Mañana, México comenzará a vivir de otra manera.

El gobierno, sin  atreverse a decirlo así, ha cerrado las escuelas y parte del aparato burocrático. En el asunto escolar ha dicho con eufemismo, adelantamos las vacaciones. Una linda forma de renegar del viejo camino de  anteriores administraciones ante epidemias similares. La sociedad no podrá socializar con lo cual negará la razón de su existencia.

La soledad es imposible hasta para los solitarios. Y no por sentimentalismo sino por supervivencia.

Pronto los servicios públicos, de por sí siempre fallidos e insuficientes, como –por ejemplo— la recolección de basura,  comenzarán a romperse. Los policías dormitarán en sus patrullas o se escaparán de los rondines.

[INSTRUCCIONES DE TRABAJO]
(a) Resuma el fragmento en dos oraciones.
(b) Explique, conforme al fragmento, por qué la soledad resulta imposible incluso para los solitarios.
(c) Transcriba del fragmento el pasaje que empieza en "Mañana, México comenzará" y termina en "sino por supervivencia.".

[MATERIAL EXTRAÍDO]
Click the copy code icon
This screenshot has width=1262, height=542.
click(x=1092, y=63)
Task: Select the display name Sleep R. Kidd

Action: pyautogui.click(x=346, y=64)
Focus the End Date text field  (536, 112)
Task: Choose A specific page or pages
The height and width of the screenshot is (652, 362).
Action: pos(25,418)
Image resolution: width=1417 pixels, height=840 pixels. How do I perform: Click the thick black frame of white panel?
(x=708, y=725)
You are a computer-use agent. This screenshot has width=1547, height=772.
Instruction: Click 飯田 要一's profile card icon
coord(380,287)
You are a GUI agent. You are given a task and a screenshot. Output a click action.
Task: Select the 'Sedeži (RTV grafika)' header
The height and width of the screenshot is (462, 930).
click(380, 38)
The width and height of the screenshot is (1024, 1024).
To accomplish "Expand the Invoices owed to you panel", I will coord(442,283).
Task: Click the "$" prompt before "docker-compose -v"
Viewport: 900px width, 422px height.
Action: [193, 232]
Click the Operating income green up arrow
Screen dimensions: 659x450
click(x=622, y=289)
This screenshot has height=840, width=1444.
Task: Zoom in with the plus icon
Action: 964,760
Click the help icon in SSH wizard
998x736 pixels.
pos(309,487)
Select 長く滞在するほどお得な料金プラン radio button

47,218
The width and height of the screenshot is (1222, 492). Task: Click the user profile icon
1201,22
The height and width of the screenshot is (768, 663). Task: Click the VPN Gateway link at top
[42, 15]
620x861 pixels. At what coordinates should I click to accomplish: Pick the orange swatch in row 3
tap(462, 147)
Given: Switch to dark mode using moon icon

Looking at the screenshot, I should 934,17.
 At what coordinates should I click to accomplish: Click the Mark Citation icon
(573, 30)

[SOLUCIONES POR TAREA]
(a) El fragmento sostiene que el gobierno de México ha cerrado las escuelas y parte del aparato burocrático sin atreverse a decirlo así, y que en lo escolar habló con eufemismo de adelantar las vacaciones. Advierte que la sociedad no podrá socializar y que pronto los servicios públicos, como la recolección de basura, comenzarán a romperse.

(b) Según el fragmento, la soledad es imposible incluso para los solitarios por supervivencia, no por sentimentalismo.

(c)
Mañana, México comenzará a vivir de otra manera.

El gobierno, sin  atreverse a decirlo así, ha cerrado las escuelas y parte del aparato burocrático. En el asunto escolar ha dicho con eufemismo, adelantamos las vacaciones. Una linda forma de renegar del viejo camino de  anteriores administraciones ante epidemias similares. La sociedad no podrá socializar con lo cual negará la razón de su existencia.

La soledad es imposible hasta para los solitarios. Y no por sentimentalismo sino por supervivencia.